### What to work on:
Below are records; how many of their lines contain "computer"? Reply with the number and no other words.

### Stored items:
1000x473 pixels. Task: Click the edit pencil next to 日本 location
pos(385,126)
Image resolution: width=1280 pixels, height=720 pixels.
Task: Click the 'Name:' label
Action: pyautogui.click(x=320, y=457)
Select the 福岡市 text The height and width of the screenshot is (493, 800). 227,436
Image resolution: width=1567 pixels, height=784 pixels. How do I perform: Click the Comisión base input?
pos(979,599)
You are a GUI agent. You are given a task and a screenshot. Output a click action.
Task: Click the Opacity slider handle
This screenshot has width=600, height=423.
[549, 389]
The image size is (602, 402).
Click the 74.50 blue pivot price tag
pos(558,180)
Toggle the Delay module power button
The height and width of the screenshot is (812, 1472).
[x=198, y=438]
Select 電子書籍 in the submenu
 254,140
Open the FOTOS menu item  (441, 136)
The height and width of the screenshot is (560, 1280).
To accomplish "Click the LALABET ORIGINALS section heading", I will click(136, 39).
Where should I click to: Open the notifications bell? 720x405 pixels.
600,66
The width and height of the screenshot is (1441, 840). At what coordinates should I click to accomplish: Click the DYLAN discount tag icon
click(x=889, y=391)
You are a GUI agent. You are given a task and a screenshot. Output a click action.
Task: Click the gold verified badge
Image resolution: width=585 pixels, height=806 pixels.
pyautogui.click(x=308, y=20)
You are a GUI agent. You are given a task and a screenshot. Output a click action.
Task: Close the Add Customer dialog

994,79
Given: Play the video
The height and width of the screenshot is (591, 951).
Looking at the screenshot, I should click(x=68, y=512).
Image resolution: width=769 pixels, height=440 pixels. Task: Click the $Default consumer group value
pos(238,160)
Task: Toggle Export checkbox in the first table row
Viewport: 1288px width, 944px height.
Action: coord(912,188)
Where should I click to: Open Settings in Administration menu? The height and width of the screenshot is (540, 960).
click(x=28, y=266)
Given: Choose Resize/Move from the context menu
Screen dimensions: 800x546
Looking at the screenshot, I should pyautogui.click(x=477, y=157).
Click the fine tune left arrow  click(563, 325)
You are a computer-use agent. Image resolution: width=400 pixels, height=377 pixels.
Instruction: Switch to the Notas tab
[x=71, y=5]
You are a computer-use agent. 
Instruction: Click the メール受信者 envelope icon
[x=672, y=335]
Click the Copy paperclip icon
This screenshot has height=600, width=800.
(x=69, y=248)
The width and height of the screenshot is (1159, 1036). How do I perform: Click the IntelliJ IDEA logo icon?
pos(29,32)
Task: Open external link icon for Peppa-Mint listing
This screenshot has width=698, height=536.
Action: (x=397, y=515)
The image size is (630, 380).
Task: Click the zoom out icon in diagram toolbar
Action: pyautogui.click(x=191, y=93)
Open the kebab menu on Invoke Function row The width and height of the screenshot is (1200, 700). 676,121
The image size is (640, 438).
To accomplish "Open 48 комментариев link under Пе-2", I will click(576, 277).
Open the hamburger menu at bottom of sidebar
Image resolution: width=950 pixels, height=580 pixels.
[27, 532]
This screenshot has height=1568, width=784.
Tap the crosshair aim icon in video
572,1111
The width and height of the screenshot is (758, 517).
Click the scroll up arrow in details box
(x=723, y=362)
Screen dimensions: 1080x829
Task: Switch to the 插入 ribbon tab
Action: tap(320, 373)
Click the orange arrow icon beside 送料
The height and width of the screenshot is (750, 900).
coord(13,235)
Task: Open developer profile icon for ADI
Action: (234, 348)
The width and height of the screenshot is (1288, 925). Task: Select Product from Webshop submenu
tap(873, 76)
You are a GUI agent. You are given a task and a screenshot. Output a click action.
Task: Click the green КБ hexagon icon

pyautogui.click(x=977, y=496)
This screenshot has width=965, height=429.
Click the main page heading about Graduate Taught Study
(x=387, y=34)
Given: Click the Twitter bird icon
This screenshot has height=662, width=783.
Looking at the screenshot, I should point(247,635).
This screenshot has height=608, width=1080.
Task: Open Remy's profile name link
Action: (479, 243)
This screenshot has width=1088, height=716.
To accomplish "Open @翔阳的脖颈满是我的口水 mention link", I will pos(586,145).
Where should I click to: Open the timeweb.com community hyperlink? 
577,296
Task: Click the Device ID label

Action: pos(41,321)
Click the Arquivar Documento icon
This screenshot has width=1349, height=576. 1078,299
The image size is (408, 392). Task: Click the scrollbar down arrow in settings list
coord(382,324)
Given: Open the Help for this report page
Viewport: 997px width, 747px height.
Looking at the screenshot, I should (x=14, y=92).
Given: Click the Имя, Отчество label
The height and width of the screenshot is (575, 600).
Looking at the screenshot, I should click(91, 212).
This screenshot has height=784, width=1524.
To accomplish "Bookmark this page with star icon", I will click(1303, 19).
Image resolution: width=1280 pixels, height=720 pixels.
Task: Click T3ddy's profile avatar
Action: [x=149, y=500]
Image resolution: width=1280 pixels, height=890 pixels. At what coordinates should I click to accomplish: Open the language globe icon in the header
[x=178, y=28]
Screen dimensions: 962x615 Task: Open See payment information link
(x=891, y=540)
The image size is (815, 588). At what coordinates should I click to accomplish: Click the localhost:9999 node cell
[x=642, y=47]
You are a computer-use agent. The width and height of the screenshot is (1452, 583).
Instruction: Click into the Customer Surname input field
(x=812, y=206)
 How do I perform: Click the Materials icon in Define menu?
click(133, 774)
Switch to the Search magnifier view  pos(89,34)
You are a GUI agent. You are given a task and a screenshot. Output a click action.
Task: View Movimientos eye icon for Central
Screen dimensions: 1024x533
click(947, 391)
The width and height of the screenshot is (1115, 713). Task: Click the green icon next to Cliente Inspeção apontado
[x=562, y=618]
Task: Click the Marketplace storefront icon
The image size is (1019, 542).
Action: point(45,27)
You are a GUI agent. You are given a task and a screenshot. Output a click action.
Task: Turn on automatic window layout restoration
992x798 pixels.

### Written solution:
3